3. Rol- en taakverdeling
Als rollen en taken van tevoren duidelijk verdeeld en vastgelegd worden, is er meer kans op een succesvolle samenwerking. Regionale partijen en Rijkspartijen kunnen elkaar namelijk aanvullen. Regionale partijen kennen het gebied en kunnen draagvlak opbouwen. Ook zijn de regionale overheden vaak bevoegd om benodigde vergunningen te verlenen. Rijkspartijen kunnen onder andere regionale doelen koppelen aan landelijke doelen en zo projecten verbreden.

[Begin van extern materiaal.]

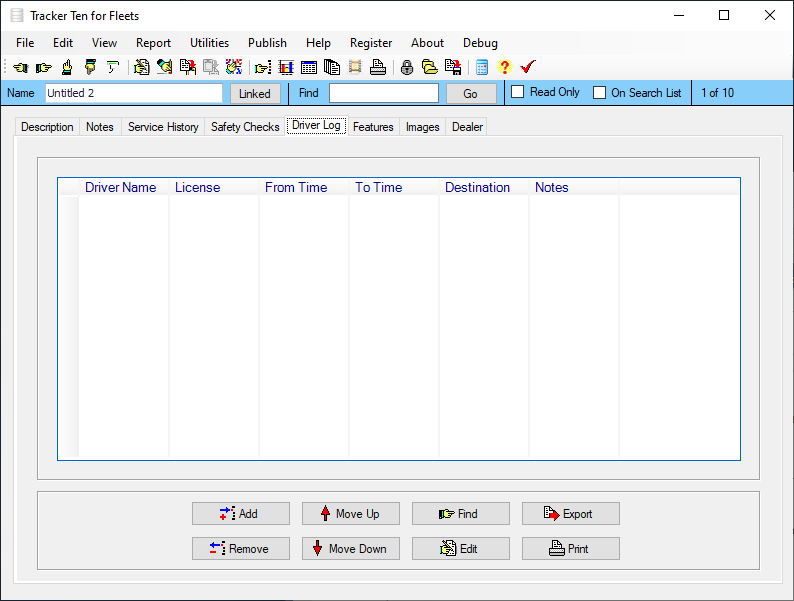Click the Export button
794x601 pixels.
[x=570, y=514]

4. Meekoppelen en cofinanciering
Voor de PAGW-projecten vraagt het Rijk om cofinanciering door partijen in de regio. Dit doen ze omdat de PAGW-projecten niet alleen relevant zijn voor de Rijksopgaven voor natuur en waterkwaliteit, maar ook voor de kwaliteit van de leefomgeving in de regio. Deze vraag om cofinanciering kan tot onduidelijkheid leiden. Zo was het in projecten niet altijd duidelijk welke eisen er hangen aan cofinanciering, en welke ruimte meebetalende partijen hadden om aanvullende doelen in te brengen. Het is dus belangrijk om hier duidelijkheid over te scheppen.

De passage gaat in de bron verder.